▶ **Exercise requirements**
What lines in the records below include the word "computer"? Return each one.
■ ■ ■ ■ ■
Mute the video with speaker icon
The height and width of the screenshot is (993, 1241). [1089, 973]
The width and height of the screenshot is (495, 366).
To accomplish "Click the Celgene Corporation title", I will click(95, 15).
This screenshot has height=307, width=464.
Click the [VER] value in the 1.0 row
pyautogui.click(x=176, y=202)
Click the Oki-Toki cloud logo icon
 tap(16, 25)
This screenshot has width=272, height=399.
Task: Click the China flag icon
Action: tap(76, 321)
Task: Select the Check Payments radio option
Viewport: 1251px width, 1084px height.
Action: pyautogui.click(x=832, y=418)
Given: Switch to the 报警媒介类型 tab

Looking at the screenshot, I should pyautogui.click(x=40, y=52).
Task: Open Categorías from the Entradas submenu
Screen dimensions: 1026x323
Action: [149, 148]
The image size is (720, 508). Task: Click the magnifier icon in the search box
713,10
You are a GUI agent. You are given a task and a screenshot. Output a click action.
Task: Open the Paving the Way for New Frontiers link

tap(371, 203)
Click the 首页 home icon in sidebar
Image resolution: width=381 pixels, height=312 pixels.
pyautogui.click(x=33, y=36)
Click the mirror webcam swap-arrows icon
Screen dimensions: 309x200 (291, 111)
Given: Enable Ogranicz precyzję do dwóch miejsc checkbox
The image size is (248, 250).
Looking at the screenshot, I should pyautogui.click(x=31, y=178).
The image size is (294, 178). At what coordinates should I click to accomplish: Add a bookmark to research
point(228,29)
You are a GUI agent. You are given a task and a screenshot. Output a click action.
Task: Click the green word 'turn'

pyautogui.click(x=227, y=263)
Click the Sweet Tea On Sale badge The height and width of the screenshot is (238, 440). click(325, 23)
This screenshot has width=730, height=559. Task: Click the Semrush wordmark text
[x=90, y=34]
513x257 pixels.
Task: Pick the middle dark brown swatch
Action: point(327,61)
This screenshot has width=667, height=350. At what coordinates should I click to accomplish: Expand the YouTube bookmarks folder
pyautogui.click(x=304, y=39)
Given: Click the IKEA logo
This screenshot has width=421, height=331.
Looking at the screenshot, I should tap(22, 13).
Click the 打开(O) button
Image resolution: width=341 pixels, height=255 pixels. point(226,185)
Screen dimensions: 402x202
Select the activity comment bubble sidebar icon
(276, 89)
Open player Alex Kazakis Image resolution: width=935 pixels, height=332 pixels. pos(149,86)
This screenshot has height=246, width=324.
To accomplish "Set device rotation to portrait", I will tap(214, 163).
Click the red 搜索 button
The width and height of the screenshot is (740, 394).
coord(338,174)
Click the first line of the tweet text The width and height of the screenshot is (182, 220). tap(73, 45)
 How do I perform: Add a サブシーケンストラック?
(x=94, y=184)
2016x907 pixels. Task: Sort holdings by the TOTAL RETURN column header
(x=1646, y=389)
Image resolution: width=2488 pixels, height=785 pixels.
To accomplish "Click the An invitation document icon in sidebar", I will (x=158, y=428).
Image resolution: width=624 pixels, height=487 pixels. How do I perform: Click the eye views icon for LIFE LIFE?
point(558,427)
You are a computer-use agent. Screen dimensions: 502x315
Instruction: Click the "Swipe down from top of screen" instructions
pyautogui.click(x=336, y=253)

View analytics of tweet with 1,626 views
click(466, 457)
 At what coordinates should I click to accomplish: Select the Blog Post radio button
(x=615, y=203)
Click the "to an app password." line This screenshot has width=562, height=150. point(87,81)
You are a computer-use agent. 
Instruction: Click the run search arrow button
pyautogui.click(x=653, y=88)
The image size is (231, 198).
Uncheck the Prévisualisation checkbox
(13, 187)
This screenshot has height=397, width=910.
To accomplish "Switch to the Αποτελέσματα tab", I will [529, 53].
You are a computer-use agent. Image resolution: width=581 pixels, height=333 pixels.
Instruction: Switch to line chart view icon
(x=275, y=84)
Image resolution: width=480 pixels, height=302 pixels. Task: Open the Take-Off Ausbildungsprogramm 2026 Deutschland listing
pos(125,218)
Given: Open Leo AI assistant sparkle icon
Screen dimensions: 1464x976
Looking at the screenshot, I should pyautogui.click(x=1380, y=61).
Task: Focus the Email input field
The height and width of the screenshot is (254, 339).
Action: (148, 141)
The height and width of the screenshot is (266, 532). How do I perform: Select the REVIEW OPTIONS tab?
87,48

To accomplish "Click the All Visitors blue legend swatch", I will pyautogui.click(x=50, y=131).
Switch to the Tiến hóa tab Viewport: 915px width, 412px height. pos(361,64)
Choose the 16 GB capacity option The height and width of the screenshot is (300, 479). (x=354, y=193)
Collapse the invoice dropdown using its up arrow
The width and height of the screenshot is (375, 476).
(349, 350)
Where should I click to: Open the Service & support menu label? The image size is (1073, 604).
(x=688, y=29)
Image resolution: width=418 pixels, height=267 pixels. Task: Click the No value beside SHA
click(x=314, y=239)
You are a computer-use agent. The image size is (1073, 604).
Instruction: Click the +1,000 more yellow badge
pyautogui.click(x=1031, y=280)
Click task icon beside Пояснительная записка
■ ■ ■ ■ ■
▶ **Solved exercise**
You are a computer-use agent. Screen dimensions: 502x315
You are a computer-use agent. 
You are a computer-use agent. Image resolution: width=581 pixels, height=333 pixels.
You are a computer-use agent. The image size is (1073, 604).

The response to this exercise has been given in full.